代谢相关脂肪肝(MAFLD)是最常见的慢性肝病,包括脂肪变性、非酒精性脂肪肝和纤维化;其特征是不可逆的病理改变,如炎症、不同程度的纤维化和肝细胞损伤,可发展为肝硬化和肝细胞癌。磷酸烯醇式丙酮酸羧激酶1(PCK1)是糖异生中的第一个限速酶。作者前期研究表明,PCK1缺乏可以通过增强己糖胺生物合成促进肝细胞癌的进展;缺乏PCK1功能的患者出现弥漫性肝巨大脂肪变性。以上结果表明PCK1在调节葡萄糖稳态和脂质代谢中的重要作用,然而,PCK1在MAFLD进展中的确切作用尚不清楚。

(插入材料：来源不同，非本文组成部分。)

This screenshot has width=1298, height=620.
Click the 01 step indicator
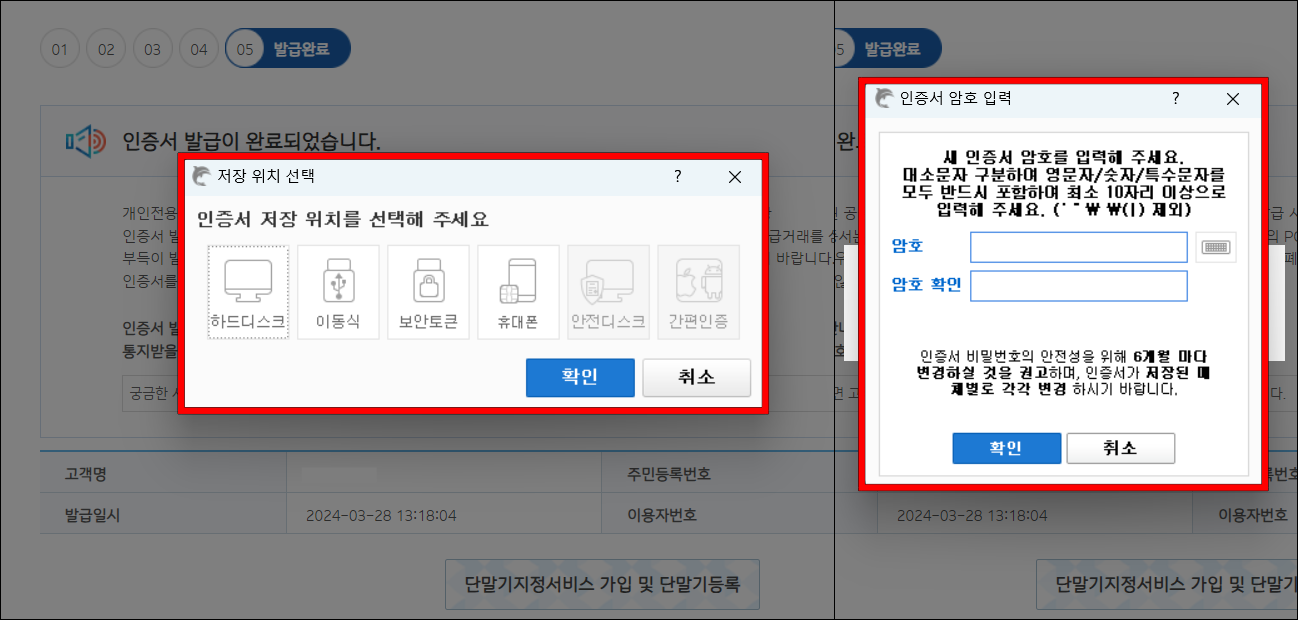pyautogui.click(x=59, y=48)
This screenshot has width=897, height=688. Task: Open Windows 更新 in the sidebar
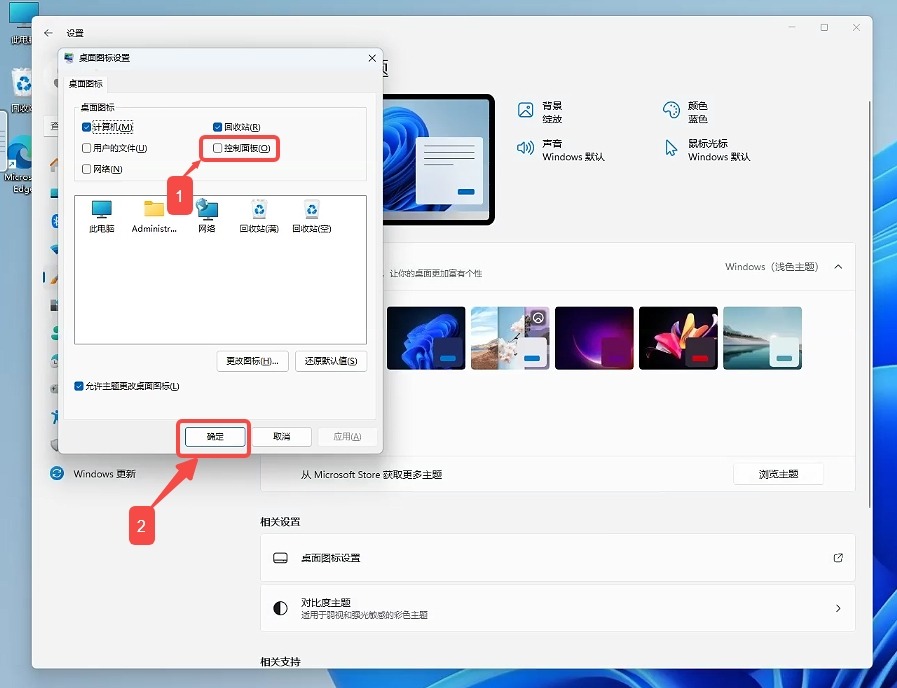point(104,474)
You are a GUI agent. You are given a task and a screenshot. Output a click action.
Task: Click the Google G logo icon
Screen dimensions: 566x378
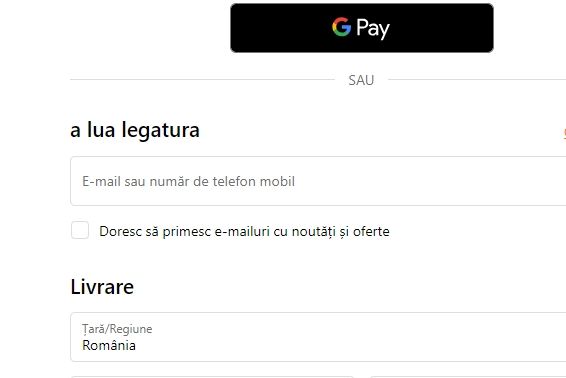pos(341,27)
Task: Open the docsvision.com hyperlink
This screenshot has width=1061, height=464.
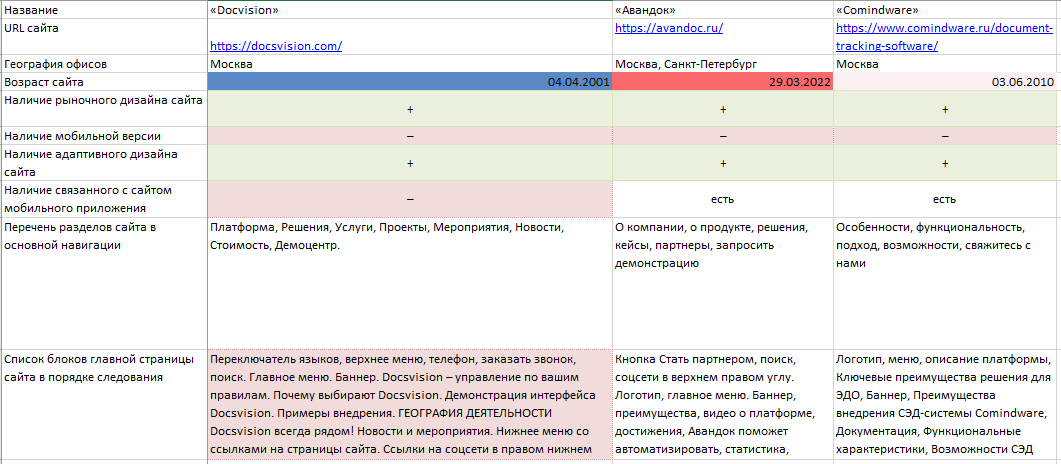Action: click(x=276, y=45)
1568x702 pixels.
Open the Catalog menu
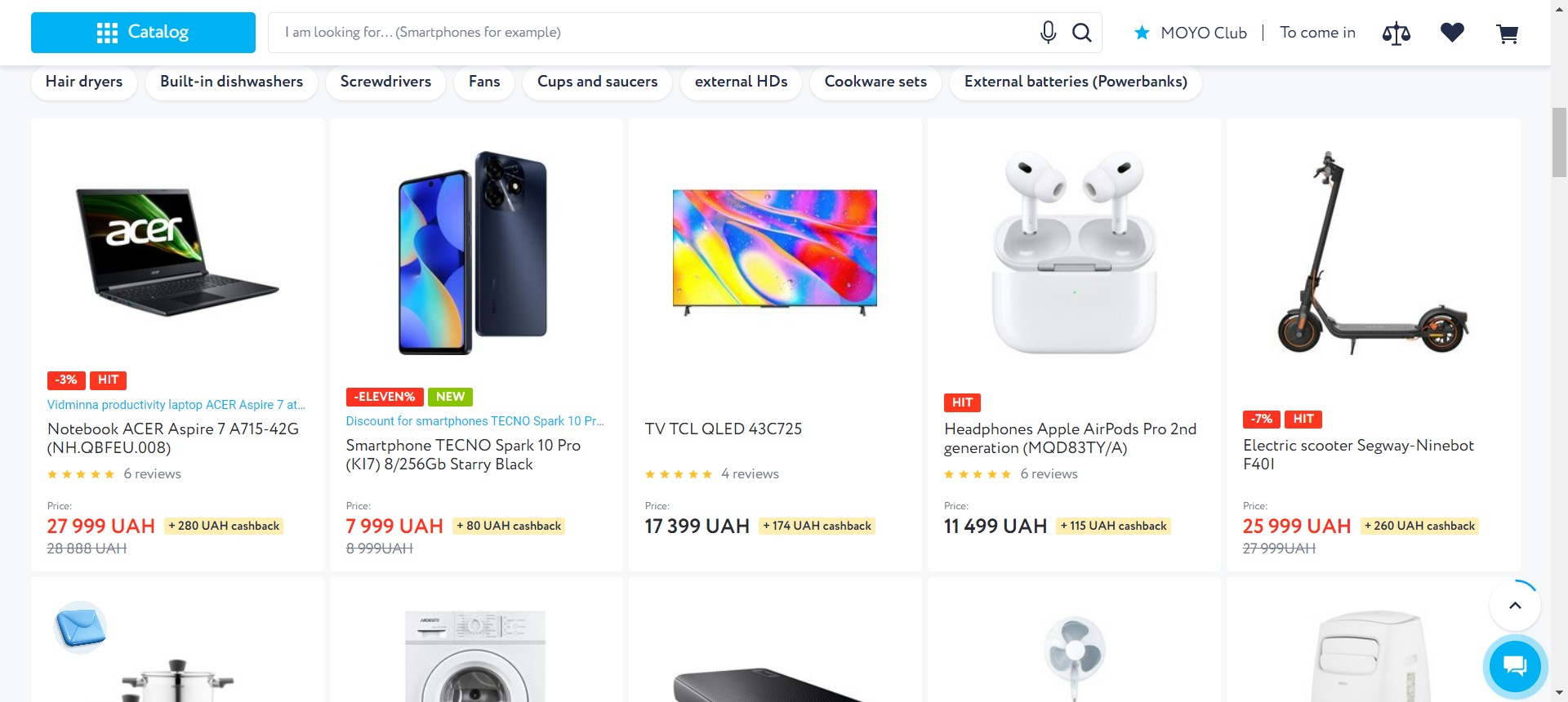point(143,33)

2023年3月,重庆医科大学附属第二医院黄爱龙教授团队在Nature Communications  (IF 17.6939)杂志上发表了题为“Deficiency of gluconeogenic enzyme PCK1 promotes metabolic-associated fatty liver disease through PI3K/AKT/PDGF axis activation in male mice”的研究成果,结合转录组学代谢组学分析,发现PCK1缺乏通过激活RhoA/PI3K/AKT信号途径促进肝脏脂质沉积和纤维化,靶向AKT/RhoA通路的抑制剂可改善进行性纤维化,为MAFLD治疗提供潜在的治疗策略。中科新生命提供了非靶向代谢组学检测服务。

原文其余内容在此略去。